In the world of shipping, big is beautiful. So Hong Kong has enjoyed something of a beauty pageant in recent weeks, with the mega vessels OOCL Hong Kong and Cosco Shipping’s Galaxy both making their maiden calls to the city.
 
For Modern Terminals Group Managing Director Peter J Levesque, the port calls were an emphatic symbol of Hong Kong’s future prospects as a global transshipment and logistics hub. They were also an opportunity to showcase the newly rationalized cargo handling facilities of the four Kwai Tsing terminal operators that have grouped their operations under the Hong Kong Seaport Alliance (HKSPA).
 
“The four parties to the Seaport Alliance will no longer compete against each other in Hong Kong. Instead, we’re joining together so that Hong Kong can compete with the other big transshipment ports in the region,” said Levesque. “The alliance is not a loose-handshake agreement. It’s a contractual joint venture. We share revenue, we share costs and we share profit. And when you share profit, by definition you don’t compete.”
 
Formed in January this year, HKSPA’s members have completed their berth and yard-planning strategies to improve the level of services they provide customers, squeezing out extra cost savings by eliminating unnecessary inter-terminal trucking.
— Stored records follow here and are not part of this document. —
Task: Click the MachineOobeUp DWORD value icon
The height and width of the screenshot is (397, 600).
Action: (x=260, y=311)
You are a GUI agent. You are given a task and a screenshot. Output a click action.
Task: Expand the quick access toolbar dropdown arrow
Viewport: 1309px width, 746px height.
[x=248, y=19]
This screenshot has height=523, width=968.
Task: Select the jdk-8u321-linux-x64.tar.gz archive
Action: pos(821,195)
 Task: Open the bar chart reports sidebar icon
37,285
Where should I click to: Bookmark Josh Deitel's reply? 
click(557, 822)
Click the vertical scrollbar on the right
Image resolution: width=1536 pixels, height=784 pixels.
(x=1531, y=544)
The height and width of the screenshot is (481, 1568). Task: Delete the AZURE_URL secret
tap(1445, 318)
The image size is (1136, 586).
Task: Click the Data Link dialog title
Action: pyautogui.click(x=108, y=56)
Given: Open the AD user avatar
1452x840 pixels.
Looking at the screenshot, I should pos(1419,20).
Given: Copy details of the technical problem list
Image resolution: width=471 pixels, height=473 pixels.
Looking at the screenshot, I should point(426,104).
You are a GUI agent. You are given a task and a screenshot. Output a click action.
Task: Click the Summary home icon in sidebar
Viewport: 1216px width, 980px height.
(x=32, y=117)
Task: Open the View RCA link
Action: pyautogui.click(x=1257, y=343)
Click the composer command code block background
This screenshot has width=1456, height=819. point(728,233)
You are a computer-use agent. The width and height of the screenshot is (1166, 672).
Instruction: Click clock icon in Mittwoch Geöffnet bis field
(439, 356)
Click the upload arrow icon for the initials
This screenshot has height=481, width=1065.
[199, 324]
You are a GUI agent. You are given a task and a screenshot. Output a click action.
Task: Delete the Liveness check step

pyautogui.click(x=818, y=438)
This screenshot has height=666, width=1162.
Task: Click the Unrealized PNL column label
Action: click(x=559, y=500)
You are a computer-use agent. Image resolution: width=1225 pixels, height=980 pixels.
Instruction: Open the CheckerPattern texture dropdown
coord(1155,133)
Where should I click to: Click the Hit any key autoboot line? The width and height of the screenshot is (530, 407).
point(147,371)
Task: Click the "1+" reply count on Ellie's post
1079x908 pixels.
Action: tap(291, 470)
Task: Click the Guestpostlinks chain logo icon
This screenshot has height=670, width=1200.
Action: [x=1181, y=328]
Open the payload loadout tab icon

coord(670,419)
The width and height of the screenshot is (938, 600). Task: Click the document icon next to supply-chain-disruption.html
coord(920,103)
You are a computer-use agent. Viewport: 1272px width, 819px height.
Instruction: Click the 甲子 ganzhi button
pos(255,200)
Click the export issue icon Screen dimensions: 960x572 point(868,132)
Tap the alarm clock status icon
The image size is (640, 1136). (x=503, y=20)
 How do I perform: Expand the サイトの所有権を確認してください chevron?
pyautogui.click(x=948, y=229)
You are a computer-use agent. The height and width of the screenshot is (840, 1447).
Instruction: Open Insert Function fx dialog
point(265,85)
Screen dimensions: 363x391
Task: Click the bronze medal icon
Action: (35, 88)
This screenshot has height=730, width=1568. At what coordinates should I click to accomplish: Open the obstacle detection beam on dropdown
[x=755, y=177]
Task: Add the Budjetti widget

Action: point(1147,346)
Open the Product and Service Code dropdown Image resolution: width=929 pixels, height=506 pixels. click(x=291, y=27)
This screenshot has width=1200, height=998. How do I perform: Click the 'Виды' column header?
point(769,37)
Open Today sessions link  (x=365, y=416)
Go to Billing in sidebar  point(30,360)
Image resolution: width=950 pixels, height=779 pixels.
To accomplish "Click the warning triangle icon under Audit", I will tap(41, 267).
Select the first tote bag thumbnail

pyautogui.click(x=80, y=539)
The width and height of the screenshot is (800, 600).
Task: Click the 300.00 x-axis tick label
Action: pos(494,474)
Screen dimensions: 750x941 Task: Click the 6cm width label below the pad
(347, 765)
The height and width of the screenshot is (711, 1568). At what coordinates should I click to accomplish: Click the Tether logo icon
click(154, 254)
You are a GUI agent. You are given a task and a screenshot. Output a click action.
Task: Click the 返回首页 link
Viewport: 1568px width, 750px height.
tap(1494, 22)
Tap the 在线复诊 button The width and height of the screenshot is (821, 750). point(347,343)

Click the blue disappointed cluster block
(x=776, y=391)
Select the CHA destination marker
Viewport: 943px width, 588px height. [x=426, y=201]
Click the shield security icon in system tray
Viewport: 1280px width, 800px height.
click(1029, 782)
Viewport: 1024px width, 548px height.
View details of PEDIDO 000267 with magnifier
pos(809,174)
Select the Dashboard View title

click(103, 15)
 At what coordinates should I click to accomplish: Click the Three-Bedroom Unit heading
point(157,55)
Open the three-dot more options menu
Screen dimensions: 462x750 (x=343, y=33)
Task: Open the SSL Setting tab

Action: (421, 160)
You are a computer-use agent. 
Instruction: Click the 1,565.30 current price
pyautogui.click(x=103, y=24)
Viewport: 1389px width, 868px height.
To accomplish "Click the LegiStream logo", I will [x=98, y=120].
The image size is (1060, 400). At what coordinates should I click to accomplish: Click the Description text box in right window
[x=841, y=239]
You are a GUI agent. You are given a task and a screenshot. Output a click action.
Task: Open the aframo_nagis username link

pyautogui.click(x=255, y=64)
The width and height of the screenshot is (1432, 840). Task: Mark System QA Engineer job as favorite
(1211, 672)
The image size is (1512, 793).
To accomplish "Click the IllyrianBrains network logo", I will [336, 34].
Already, inter-terminal trucking has been reduced by 34 percent. The members’ 23 berths are divided into three terminal zones to provide greater efficiency to shipping alliances and individual carriers. That means the HKSPA can accommodate up to eight mega vessels of similar size to OOCL Hong Kong simultaneously.
 
But while big may be beautiful, it is also a symptom of the long-term decline in Hong Kong’s port business that the alliance seeks to reverse.
 
Just two months after Orient Overseas (International) Ltd took delivery of what was then the world’s largest container ship in May 2017, Hong Kong’s leading shipping line was snapped up in a US$6.3 billion takeover by China’s state-owned Cosco Shipping Holdings. As of January last year, the top 15 container lines accounted for just over 70 percent of global container ship capacity, according to United Nations Conference on Trade and Development data. Six months later, the top 10 controlled about the same share, the data show.
 
“Our customers consolidated from 20 major carriers down to 12, and the major East-West global alliances consolidated from four down to three,” Levesque said.
 
Modern Terminals Group Managing Director Peter J Levesque. Photo: MTLModern Terminals Group Managing Director Peter J Levesque. Photo: MTL

As customers and their alliances turned into giants, so too did their ships: OOCL Hong Kong was the first to break through the 21,000-TEU mark. There are now around a dozen, led by the 23,756-TEU MSC Gulsun.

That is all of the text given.